Frankly, giving families the ability to pick the school that best meets the needs of their kids seems more "personal" than assigning families to one school and giving them no choice at all. And, a visit to a place like School of One in New York shows that technology -- rather than depersonalizing learning -- is helping teachers personalize learning more than ever before.

Like many of his anti-testing allies, Kirp makes the absurd claim that, "high-stakes tests are treated as the single metric of success." Wrong again. Not a single "reform" policy is based on test scores alone -- not evaluation of teachers or principals nor interventions in low-performing schools. These policies are all based on multiple measures and most reformers I know consider high school graduation and college-going rates a more important measure of success than test scores.

In yet another exaggeration, he says, "Failing schools are closed and so-called turnaround model schools, with new teachers and administrators, take their place." Actually, under the Obama administration's "turnaround" initiative (School Improvement Grant Program), only a tiny handful of the 1300 schools in the program were closed and in about 75 percent of the schools, none of the teachers were forcibly replaced. Interestingly, in the 25 percent of schools where management and some staff were replaced, achievement gains were greatest, suggesting we should be more aggressive about changing staff in underperforming schools, not less.

Here we can take our cues from New York City Schools Chancellor Carmen Farina, who, according to a profile in the New York Times, replaced 80 percent of her staff when she took over P.S. 6 in New York, achieving significant gains in student achievement.
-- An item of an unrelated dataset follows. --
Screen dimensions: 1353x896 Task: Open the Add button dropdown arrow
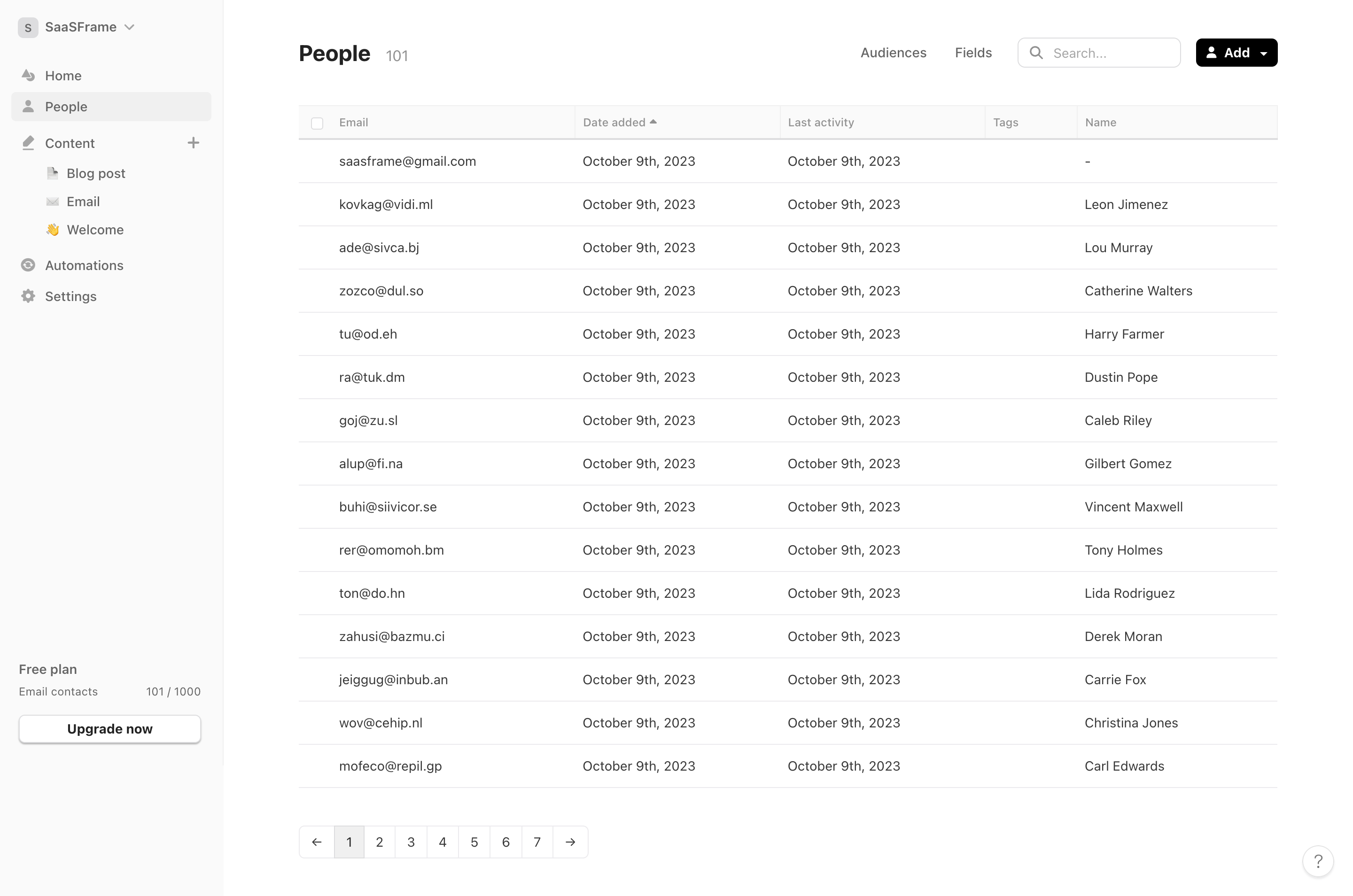(x=1264, y=53)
Next up, he dismisses charters with a misleading over-simplification: "Charter students do about the same overall as their public school counterparts." Well, not exactly. Some of them do a lot better with similarly disadvantaged populations and the purpose of charters, as union leader Albert Shanker pointed out, was to drive student-focused innovations from which traditional public schools could learn.

Professor Kirp's next line of attack is especially baffling. He writes: "While these reformers talk a lot about markets and competition, the essence of a good education -- bringing together talented teachers, engaged students and a challenging curriculum -- goes undiscussed." Huh? On reform websites all across the internet, the discussion never stops.

Education is America's most important issue but at times the level of public debate borders on the ludicrous. Essays like this one devalue the hard work that so many teachers, principals, parents, students, teacher unions and yes, reformers, are doing together to get better.

Is every reform working? Of course not. Is the status quo working any better-especially for children at risk? Absolutely not. A third of low-income kids never graduate from high school and too many young people who do graduate - from all economic classes -- are simply not prepared for college or work.

Meeting our educational challenges requires us to learn from what works in the schools that are achieving success with all children and apply some of those lessons to the schools that aren't. It requires us to be more open and honest about our shortcomings. And it requires us to look beyond our ideological differences and find areas of agreement on which we can build further collaboration.

To that end, I commend Professor Kirp for highlighting some positive programs like Success for All and Big Brothers and Big Sisters that are built on "social trust" and the all-important relationships among students and teachers. Along with some of our more promising reforms, they are making a difference for children and proving that our system of education, for all its flaws, is still America's best hope for the future.